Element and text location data
[START]

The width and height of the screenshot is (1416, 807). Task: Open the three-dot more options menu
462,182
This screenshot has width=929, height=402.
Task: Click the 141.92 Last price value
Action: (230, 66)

[END]

Can you turn the lines of these rows into a numbered list, leaving out any blank lines?

1. The width and height of the screenshot is (1416, 807). Task: Open the three-dot more options menu
2. 462,182
3. This screenshot has width=929, height=402.
4. Task: Click the 141.92 Last price value
5. Action: (230, 66)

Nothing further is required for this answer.